Salaris voor één extra lesperiode = Salaris voor één reguliere lesperiode x 150%.
Circulaire 21 voegt ook regels toe over de verantwoordelijkheid voor het betalen van overuren voor gedetacheerde leerkrachten en leerkrachten in het onderwijs. Overuren voor gedetacheerde leerkrachten worden betaald door de onderwijsinstelling waaraan de leerkracht is gedetacheerd. Overuren voor leerkrachten in het onderwijs worden betaald door de onderwijsinstelling waaraan de leerkracht is toegewezen.
Indien een docent gelijktijdig aan drie of meer onderwijsinstellingen wordt toegewezen (met inbegrip van de onderwijsinstelling waar de docent werkzaam is), wordt het overwerkloon van de docent betaald door de onderwijsinstellingen waar de docent op interschoolniveau lesgeeft, op basis van de verhouding tussen de werkelijke lesuren van de docent aan deze onderwijsinstellingen.
De overwerkvergoeding aan leerkrachten wordt uitbetaald na afloop van het schooljaar.
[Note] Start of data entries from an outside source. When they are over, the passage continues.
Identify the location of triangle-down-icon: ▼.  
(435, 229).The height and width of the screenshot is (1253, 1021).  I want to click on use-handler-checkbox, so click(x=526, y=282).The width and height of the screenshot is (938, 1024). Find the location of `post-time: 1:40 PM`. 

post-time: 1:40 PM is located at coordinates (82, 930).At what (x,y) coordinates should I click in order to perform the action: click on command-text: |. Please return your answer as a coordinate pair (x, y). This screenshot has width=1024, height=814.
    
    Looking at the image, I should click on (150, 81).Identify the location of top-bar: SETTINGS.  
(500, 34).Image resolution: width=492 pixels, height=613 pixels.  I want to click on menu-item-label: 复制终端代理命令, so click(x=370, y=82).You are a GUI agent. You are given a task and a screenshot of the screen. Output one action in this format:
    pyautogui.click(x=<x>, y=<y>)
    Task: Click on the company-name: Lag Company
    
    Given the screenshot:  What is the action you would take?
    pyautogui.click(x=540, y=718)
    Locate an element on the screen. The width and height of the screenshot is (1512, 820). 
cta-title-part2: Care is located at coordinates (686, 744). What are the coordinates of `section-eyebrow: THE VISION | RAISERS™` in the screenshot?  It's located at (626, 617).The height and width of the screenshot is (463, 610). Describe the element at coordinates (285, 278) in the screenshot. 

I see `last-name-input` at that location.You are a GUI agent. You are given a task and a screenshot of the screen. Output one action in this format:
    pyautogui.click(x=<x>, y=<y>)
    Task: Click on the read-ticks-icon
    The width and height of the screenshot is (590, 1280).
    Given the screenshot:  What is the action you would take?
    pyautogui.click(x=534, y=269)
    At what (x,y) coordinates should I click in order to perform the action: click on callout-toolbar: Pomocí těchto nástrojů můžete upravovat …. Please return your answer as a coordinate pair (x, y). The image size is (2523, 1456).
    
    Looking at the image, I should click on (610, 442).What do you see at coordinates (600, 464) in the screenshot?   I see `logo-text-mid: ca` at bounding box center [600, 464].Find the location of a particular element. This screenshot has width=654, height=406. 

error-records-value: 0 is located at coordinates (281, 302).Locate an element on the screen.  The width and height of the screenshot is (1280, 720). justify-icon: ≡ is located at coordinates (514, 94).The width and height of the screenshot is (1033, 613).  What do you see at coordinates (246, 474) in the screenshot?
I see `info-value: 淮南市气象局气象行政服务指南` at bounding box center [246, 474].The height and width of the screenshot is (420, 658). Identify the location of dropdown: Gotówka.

In geval van pensionering, ontslag, mobilisatie of overplaatsing van leerkrachten vindt de uitbetaling van overwerkvergoeding echter plaats op het moment van de beslissing tot pensionering, ontslag, mobilisatie of overplaatsing door de bevoegde autoriteit.
Als de lestijd van een leraar korter is dan een volledig schooljaar, ontvangt hij/zij een overwerkvergoeding die overeenkomt met de daadwerkelijk gewerkte tijd.
Onderwijsinstellingen dienen op basis van de bepalingen in deze circulaire hun eigen regelgeving te ontwikkelen en ervoor te zorgen dat de nieuwe circulaire vanaf het begin van het schooljaar 2025-2026 wordt geïmplementeerd. Zij dienen in het bijzonder het totale maximale aantal extra lesuren per schooljaar te bepalen waarvoor de onderwijsinstelling overuren ontvangt, een begroting op te stellen en deze ter goedkeuring en toewijzing aan de bevoegde autoriteiten te sturen; taken voor leerkrachten op passende wijze toe te wijzen en te regelen, waarbij de rechten van leerkrachten worden gewaarborgd, in overeenstemming met de financieringsbron voor de betaling van overuren.